The Solvency II Directive recognises internal audit as one of the four key control functions and requires the establishment of an internal audit policy/charter, allocation of sufficient resources, adoption of procedures commensurate with the nature of the risks, reporting to the board at least annually and creation of an internal audit plan.
Outside the Solvency II ecosystem, regulators have acknowledged the role of internal audit. For example, Guernsey Financial Service Commission’s Code of Corporate Governance for Licensed Insurers contains a principle that an insurer is required to have, or have access to, an appropriate and effective internal audit function capable of providing the board with independent assurance in respect of the insurer’s governance, including risk management and internal controls.
So why, within the captive community, is internal audit the poor relation compared to the first two lines of defence? We think there are a number of reasons for this:
- Low priority: An assessment by the parent company of the risks posed by a captive may rank well below other group risks and so an internal audit of the captive may receive a low priority.
- Narrow focus: While many parent companies of captives will operate an internal audit function, it will primarily be applied to the core risks of the parent, which typically will not include risk financing/(re)insurance.
- Lack of regulatory experience: In many cases, the parent’s business is unregulated so the regulatory framework in which a captive operates creates a further challenge.
- Lack of resources: Captive managers typically do not have the resources to establish an independent internal audit function.

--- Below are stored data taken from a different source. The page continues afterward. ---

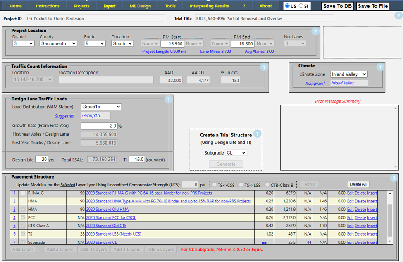The height and width of the screenshot is (262, 403).
Task: Go to the ME Design menu
Action: 141,6
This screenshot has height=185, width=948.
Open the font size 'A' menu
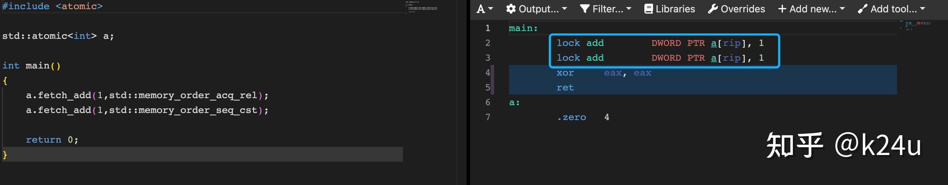click(x=481, y=9)
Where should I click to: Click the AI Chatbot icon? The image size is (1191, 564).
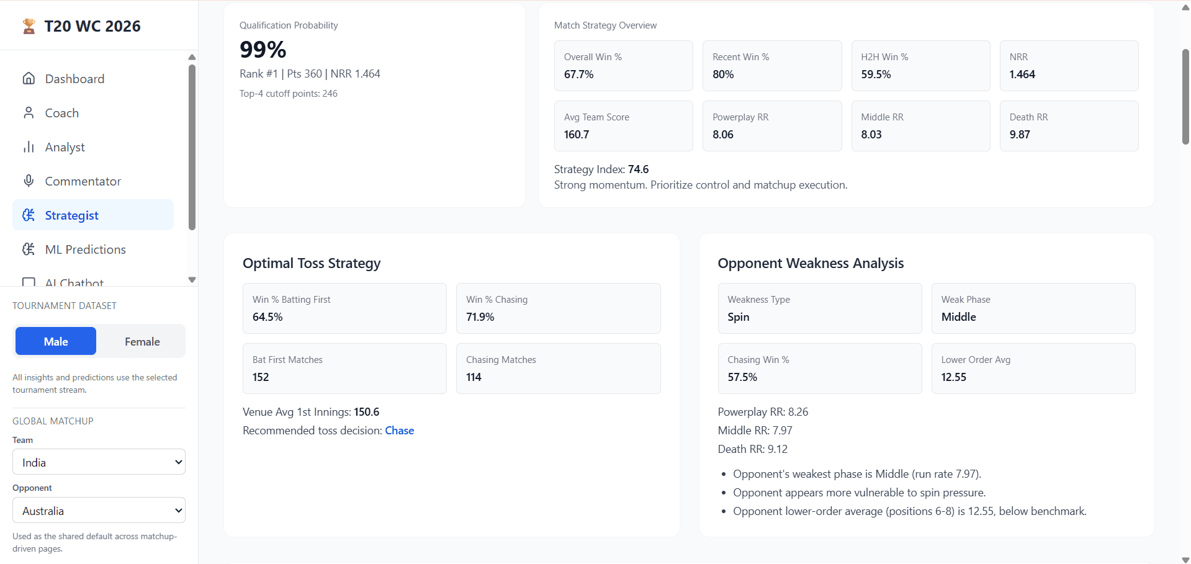[x=29, y=282]
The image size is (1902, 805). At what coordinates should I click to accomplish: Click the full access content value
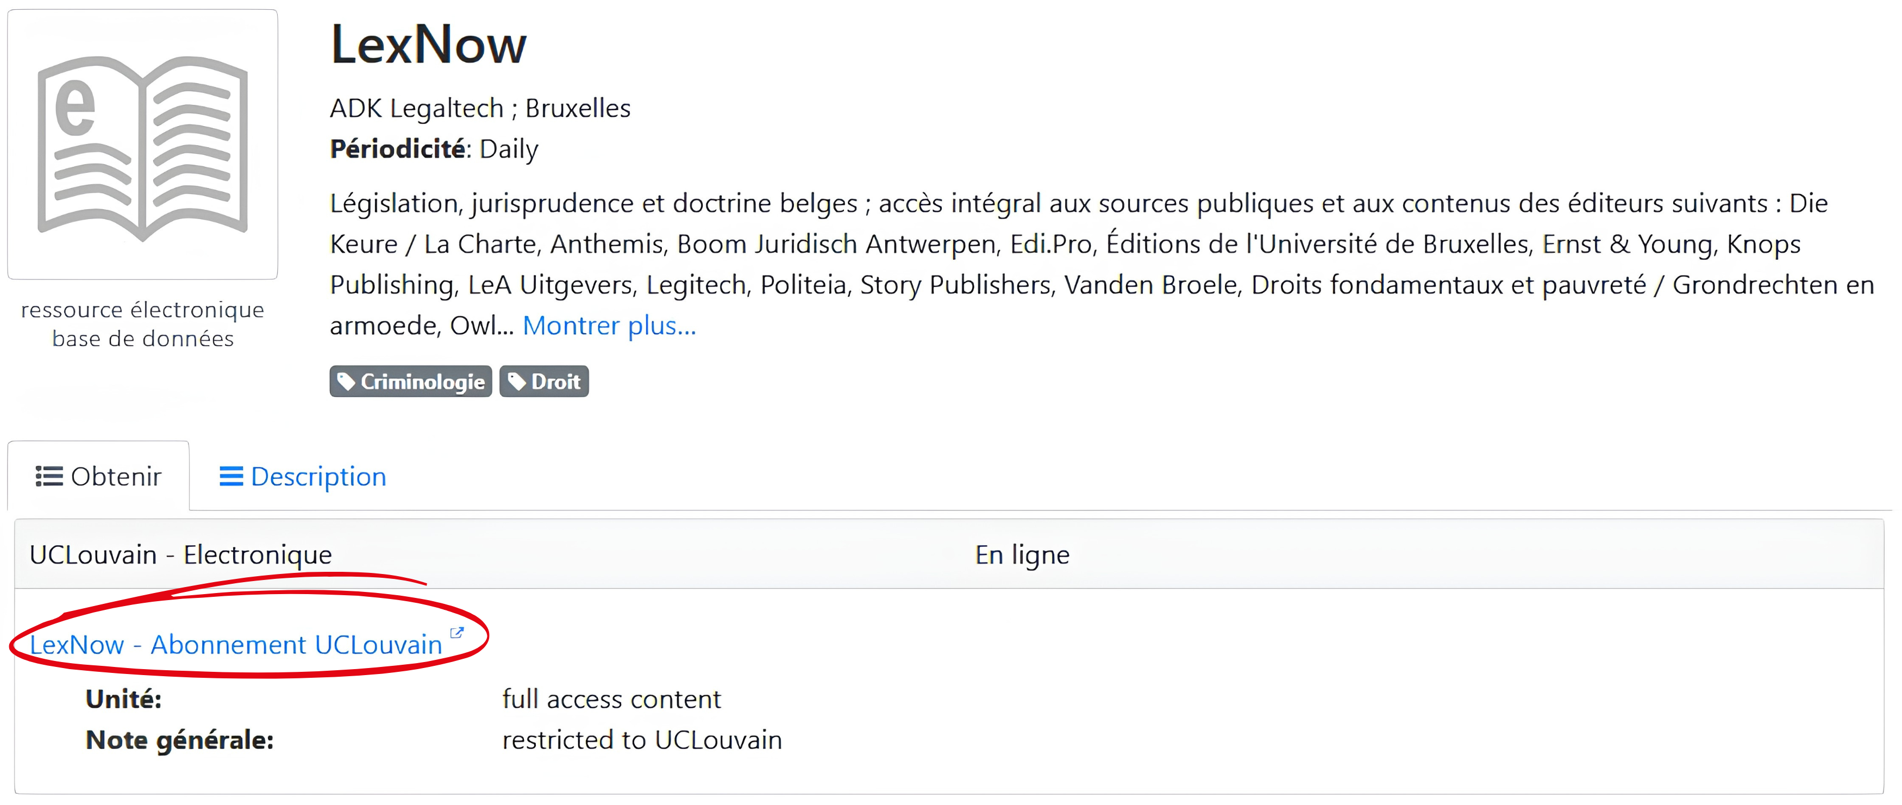coord(612,699)
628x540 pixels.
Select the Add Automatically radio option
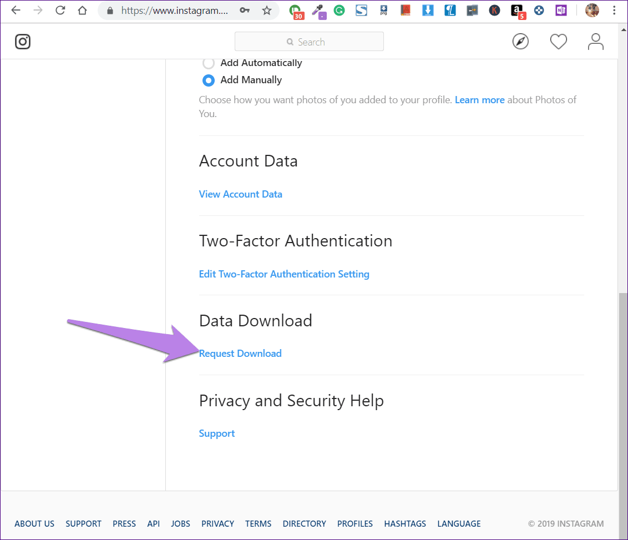click(208, 63)
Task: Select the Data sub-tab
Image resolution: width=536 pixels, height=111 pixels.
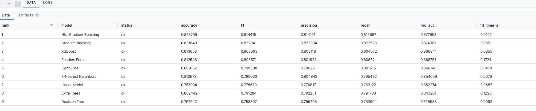Action: click(x=6, y=15)
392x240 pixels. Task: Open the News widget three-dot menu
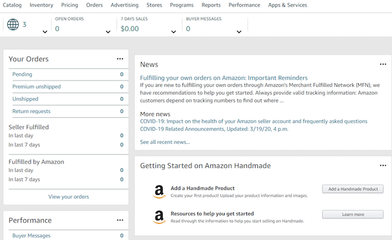pyautogui.click(x=383, y=64)
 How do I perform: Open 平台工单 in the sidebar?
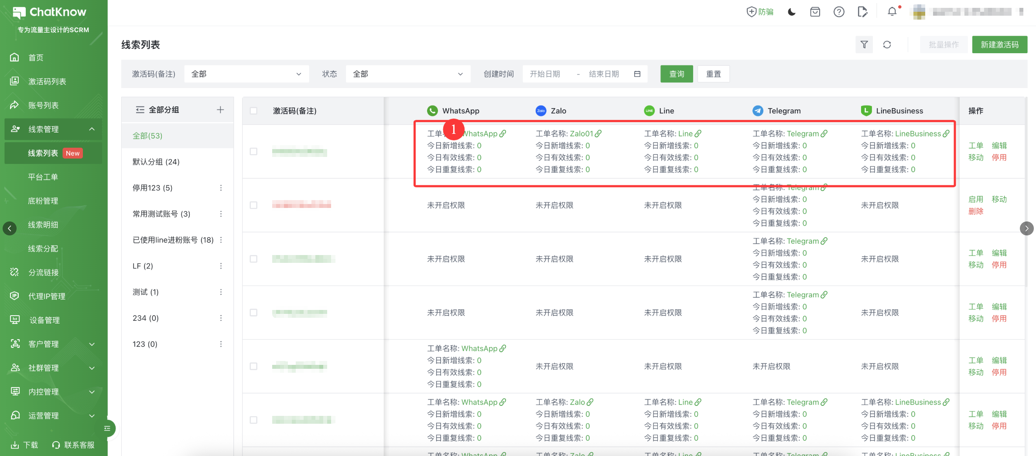43,177
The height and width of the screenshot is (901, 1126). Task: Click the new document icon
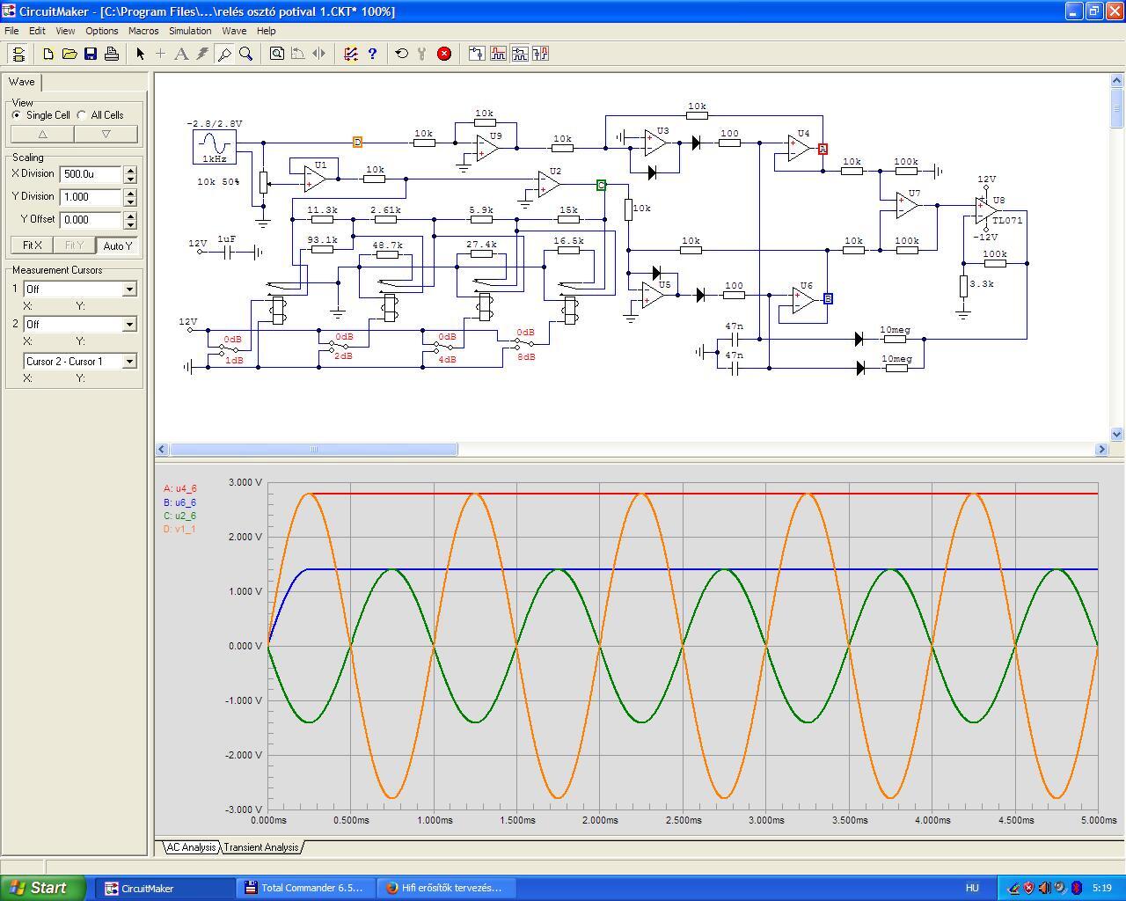(x=48, y=54)
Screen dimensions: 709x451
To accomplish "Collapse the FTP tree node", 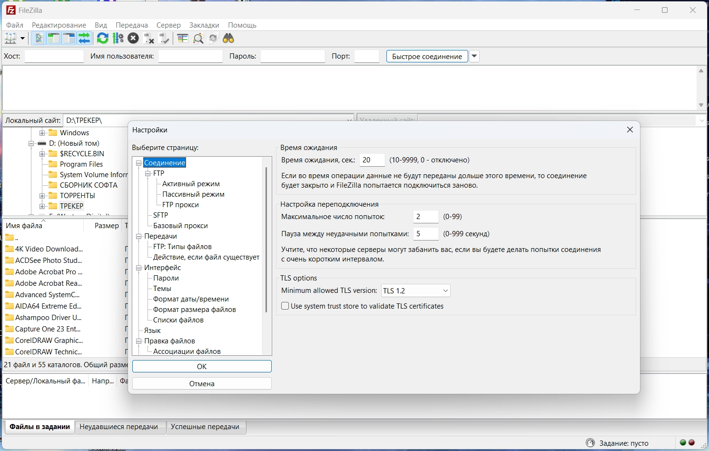I will [148, 173].
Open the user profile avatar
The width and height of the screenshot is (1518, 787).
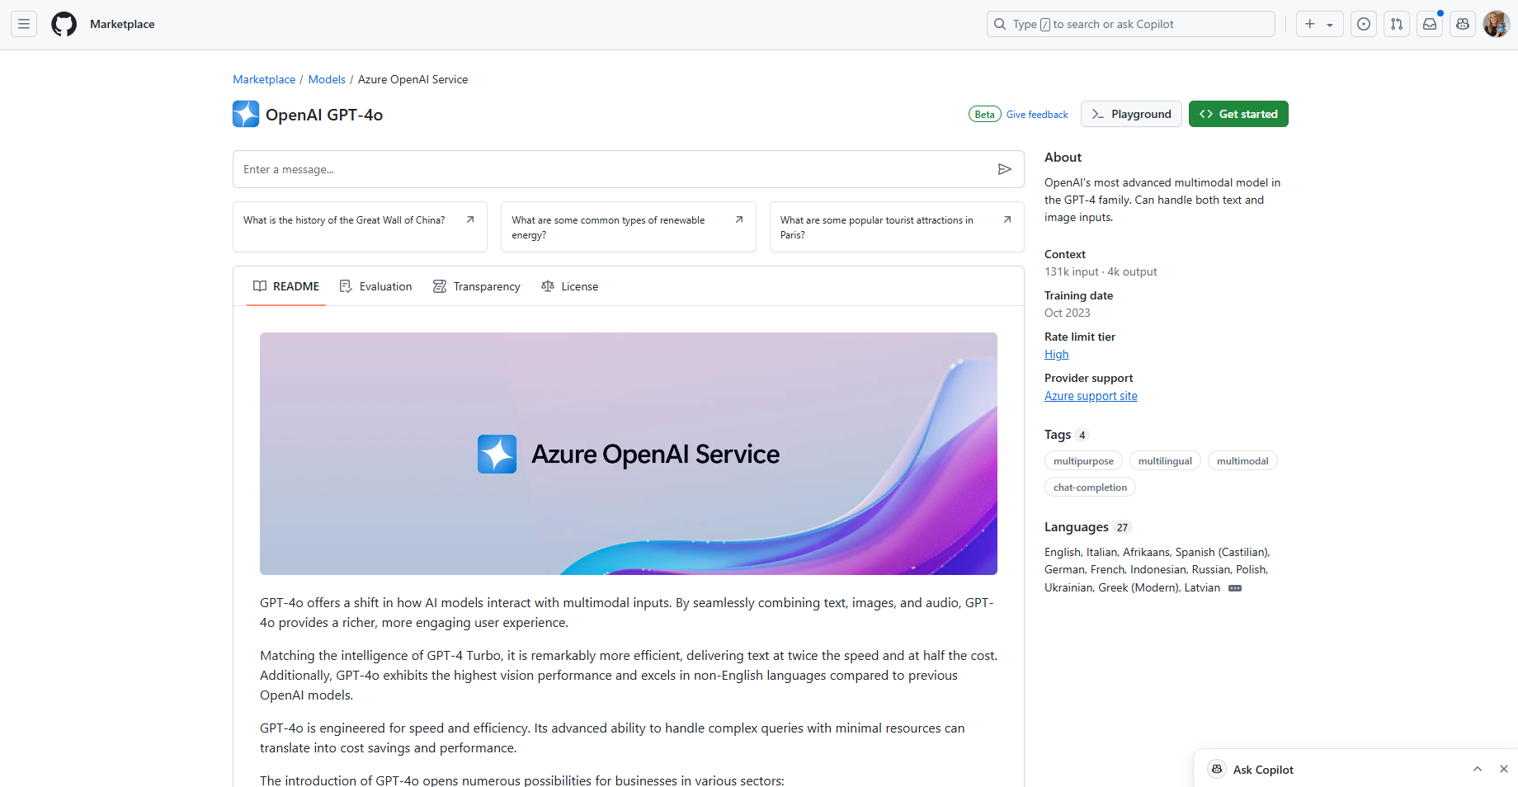pos(1496,24)
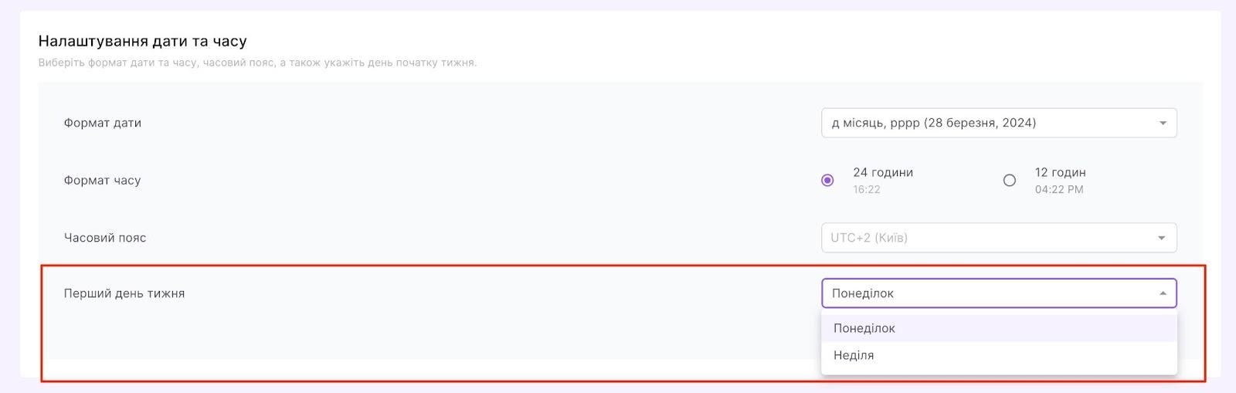Select the 24 години radio button
The height and width of the screenshot is (393, 1236).
click(827, 181)
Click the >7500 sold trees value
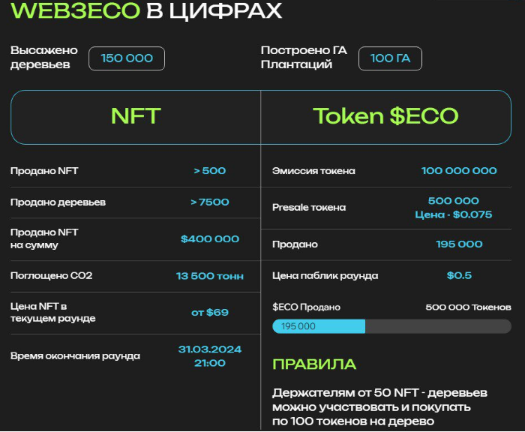Screen dimensions: 525x432 (x=209, y=203)
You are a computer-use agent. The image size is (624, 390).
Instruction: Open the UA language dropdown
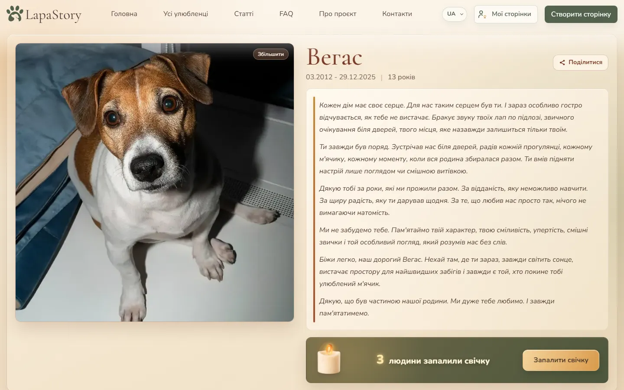pyautogui.click(x=454, y=14)
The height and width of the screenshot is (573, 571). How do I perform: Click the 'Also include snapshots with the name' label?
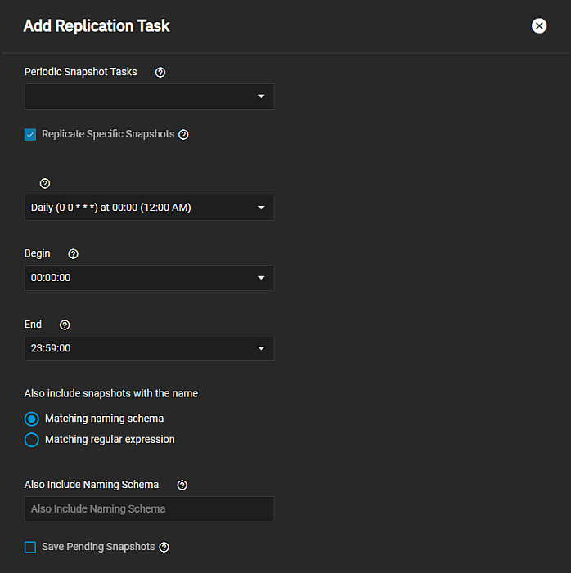click(111, 393)
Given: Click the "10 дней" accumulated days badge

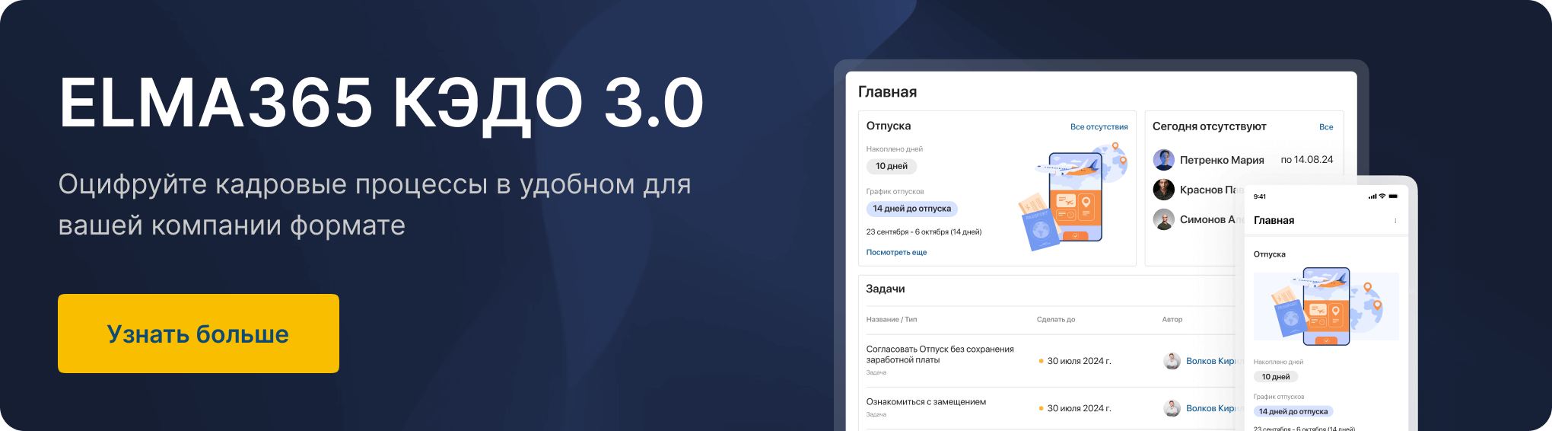Looking at the screenshot, I should pyautogui.click(x=891, y=166).
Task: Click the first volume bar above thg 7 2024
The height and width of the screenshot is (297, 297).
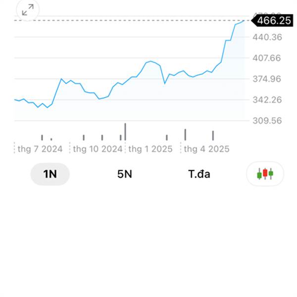Action: pos(42,138)
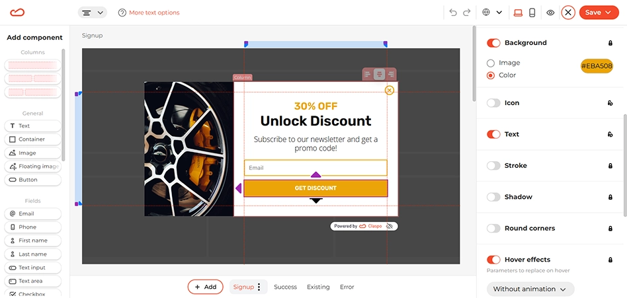Turn on Round corners toggle
Image resolution: width=627 pixels, height=298 pixels.
[493, 229]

Some global captive managers claim their group’s internal audit resource inspects domicile operations, but the results of such reviews are often not visible to captive boards and such internal audits focus on the manager’s risk management framework and not the captives under management. So, if a captive has adopted any policies, procedures and internal controls that are different to those operated by the captive manager, then there is potential for lack of scrutiny.
- Lack of understanding: It should be remembered that internal audit acts as the third line of defence and provides independent risk assurance. There is a tendency for captive managers and boards to confuse this function with that of the second line of overseeing risk, risk control and compliance. This can lead to conflicts and an ineffective risk management model with the captive manager (or in-house management) wearing two or more hats.
Setting up an internal audit
So how can a captive board put in place an effective – and cost efficient – internal audit function? As discussed previously, most parent company internal auditors are reluctant to take on an inspection of the captive.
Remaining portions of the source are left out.